雀の手箱

折々の記録と墨彩画

描き初め

2017年01月22日 | 塵界茫々

 今年は病院通いで、なかなか絵筆を手にできずにいました。
、折尾駅の高架工事が最終段階で、大きな踏切が昨年12月から通行できなくなっているので、立ち寄ることがなくなっていた「梔子の池公園」の方に薬局に行くコースの回り道をしました。

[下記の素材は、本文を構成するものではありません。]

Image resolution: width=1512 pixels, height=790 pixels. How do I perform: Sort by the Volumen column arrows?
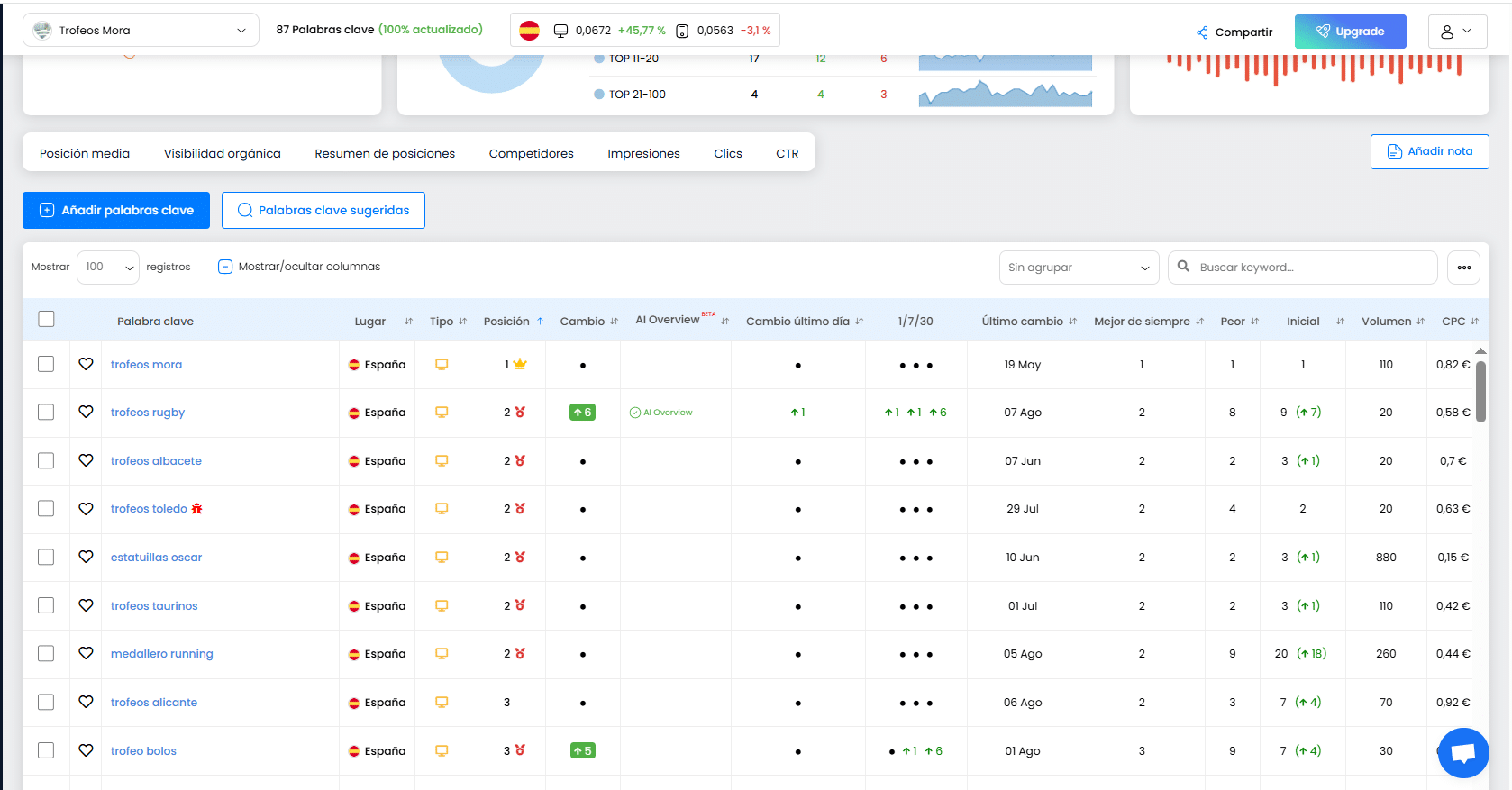pos(1420,322)
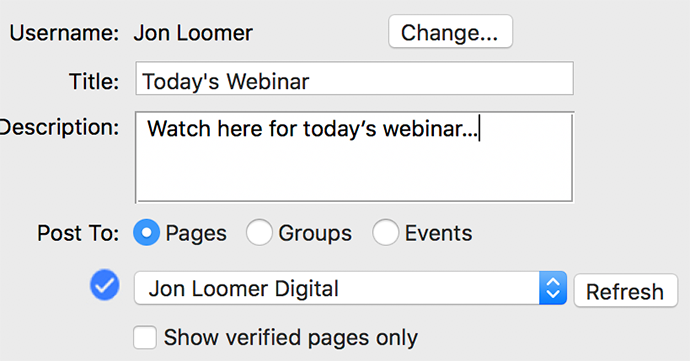The width and height of the screenshot is (690, 361).
Task: Click the Username label
Action: click(64, 33)
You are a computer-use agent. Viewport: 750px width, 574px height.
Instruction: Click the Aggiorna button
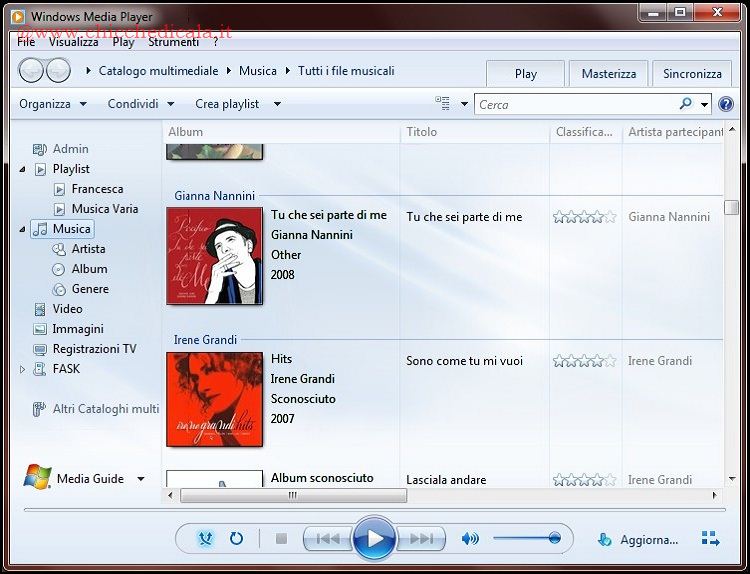point(638,540)
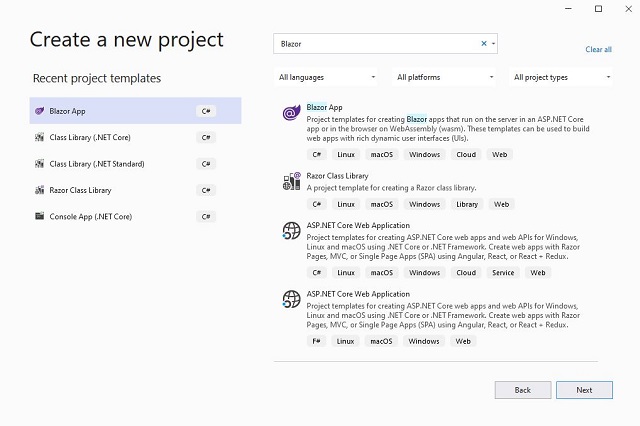Open the All project types filter dropdown
640x426 pixels.
[561, 77]
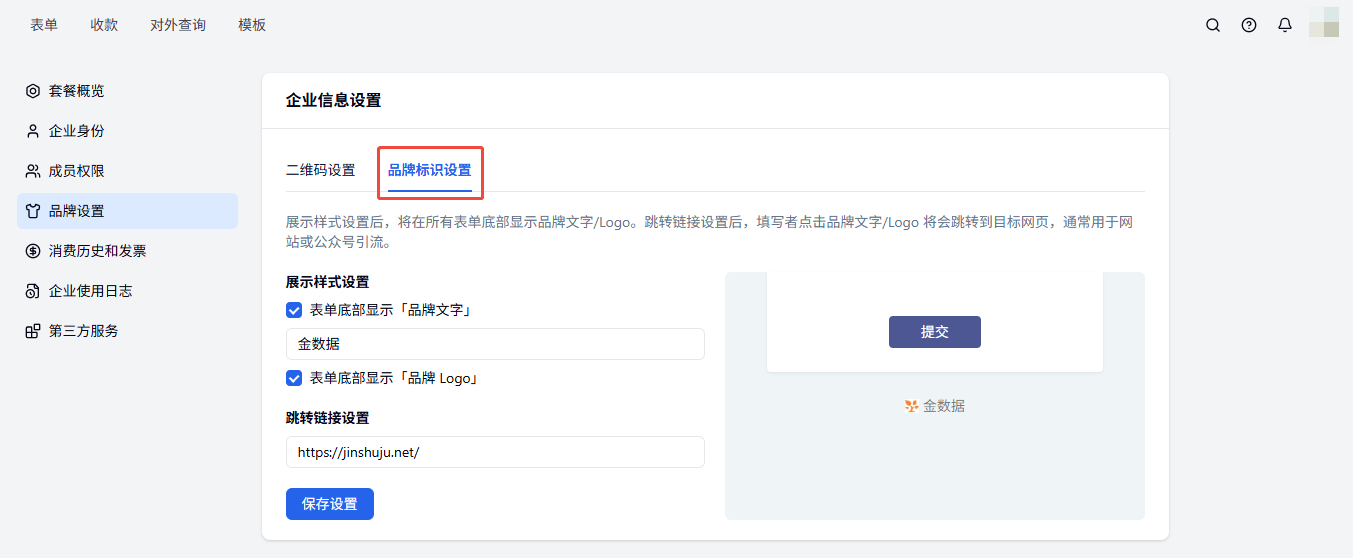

 池を覆っていた夏の日の白蓮は、今は枯れ蓮の無惨な姿です。この風景に会わないと私の「冬」は完結しないようです。思い切り放恣に乱れ、池水に沈む姿は痛ましくも悲しみの中に強い線を見せています。それは戦いの果ての古戦場もかくやと幻想させ、風に吹き寄せられた実を飛ばした蓮のうてなは、いくさに敗れた亡者たちのされこうべとさえみえて、全く人の気配もない公園の昼下がり、しばらく声もなく佇んでいました。







 枯れ蓮のおどろおどろの姿に触発されて、今年の手すさびの初めは枯れ蓮にすると決めました。ただし、例年のように、最初の一枚は「南天」です。これも年老いての縁起かつぎでしょうか。
 庭の水仙を供花のつもりで、刀折れ、矢つきた枯れ蓮への挽歌を描いてみました。